Çünkü üretmedik, tükettik.

Üstelik yıllarca cepten yedik.

Bunun elbette bir faturası olacaktı.

Hesap zamanı geldi çattı.

Garson geldi, hesabı getirdi.

  Vatandaşa çıkan fatura ortada.

*

 2023 resmen

 Zam ve gam yılı oldu.

 *

 

Ancak şunu belirtmeden de geçemeyeceğim.

Tamam, enflasyon ve hayat pahalılığı konusunda ekonomi yönetimi suçlu,

Fırsatçılar, simsarlar, tefeciler, aracılar suçlu…

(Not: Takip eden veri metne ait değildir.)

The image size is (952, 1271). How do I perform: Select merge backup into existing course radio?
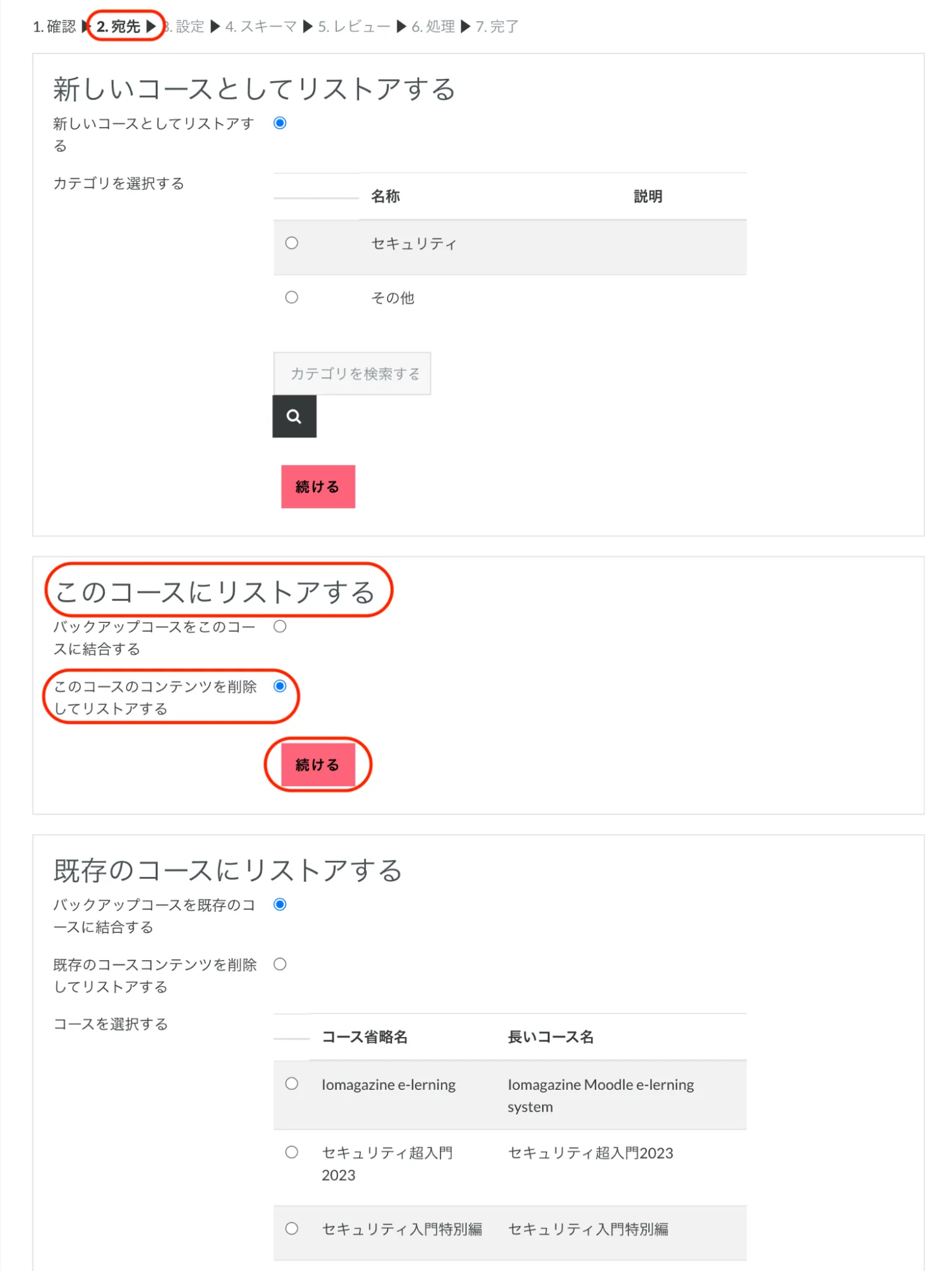click(280, 904)
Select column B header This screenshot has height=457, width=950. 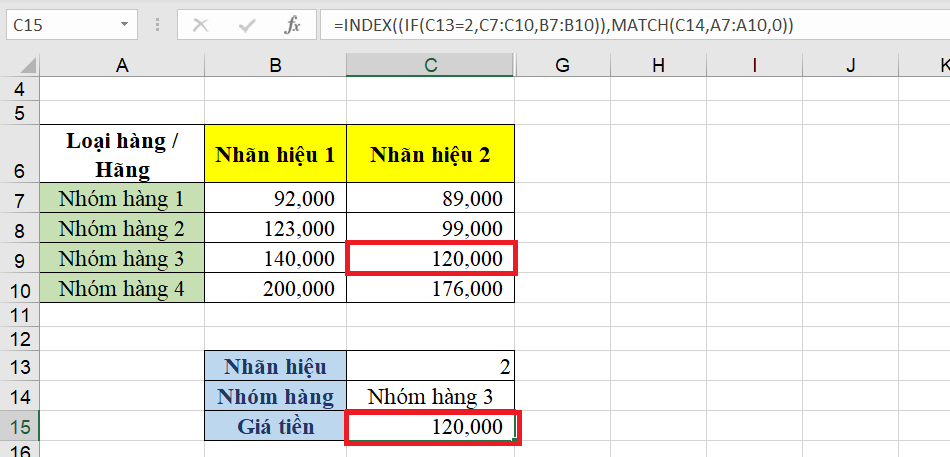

Peki, bizim hiç suçumuz yok mu?

Diyeceksiniz ki ben tüketiciyim kardeşim benim işim tüketmek

Ben tüketirim.

O da diyor k;  ben de satıcıyım kardeşim benim işim satmak

Böyle spekülatif piyasa koşullarında ben de tutturabildiğime satarım.

Öyle de oluyor zaten.

Bir tarafta her şey daha fazla pahalanacak yanıma kar kalır almışken 3’er 5’er alıyım diyenler.

Diğer tarafta “nasılsa satılıyor, alıcısı var” diye zam üstüne zam yapanlar.

*

 

Bazı konuştuğum sektör yetkilileri der ki;

Vatandaşın talebi düşerse fiyatlar bu şekilde artmaya devam etmez, edemez.

Satılmadığı için ya sabit kalır ya da geri çekilir.

Ah o korku var ya o korku.

Önümüzdeki ay daha da pahalanacak, eyvah alamadık korkusu.

İşte fiyatları dinamitleyen yegane sebeplerden biri de bu.

Beyin loplarımız böyle çalışmaya devam ederse biz bu fiyatları daha çok konuşuruz.

Özellikle ev ve araba fiyatlarını zirveye taşıyan da zaten bu.

Bir dahaki ay yüzde 10 daha zamlanacak kaygısı.

Tamam belki öyle ama, bu endişe ile tüketmeye devam ettikçe

Durmaz bu fiyatlar.

*

 

Kimse kusura bakmasın,

Kimse de kızmasın

Karşımızda 1’e 7,  1’e 10 kazanmaya alışmış açgözlü bir tacir ordusu var.

***

ENFLASYON İÇİN 3 YIL…

 

Yazı uzadığı için bu kısmı özet geçeceğim.

Merkez Bankası 2023 yılı enflasyon tahminini yüzde 58 olarak güncelledi.

2024 yılsonu tahmini yüzde 33, 2025 için ise beklenti yüzde 15 olarak açıklandı.

*

 Görünen o ki; Merkez Bankası’nın yaptığı faiz artırımları kısa vadede ekonomide gözle görülür bir etki yaratmayacak. "Enflasyonun düşmesi üç yılı bulacak".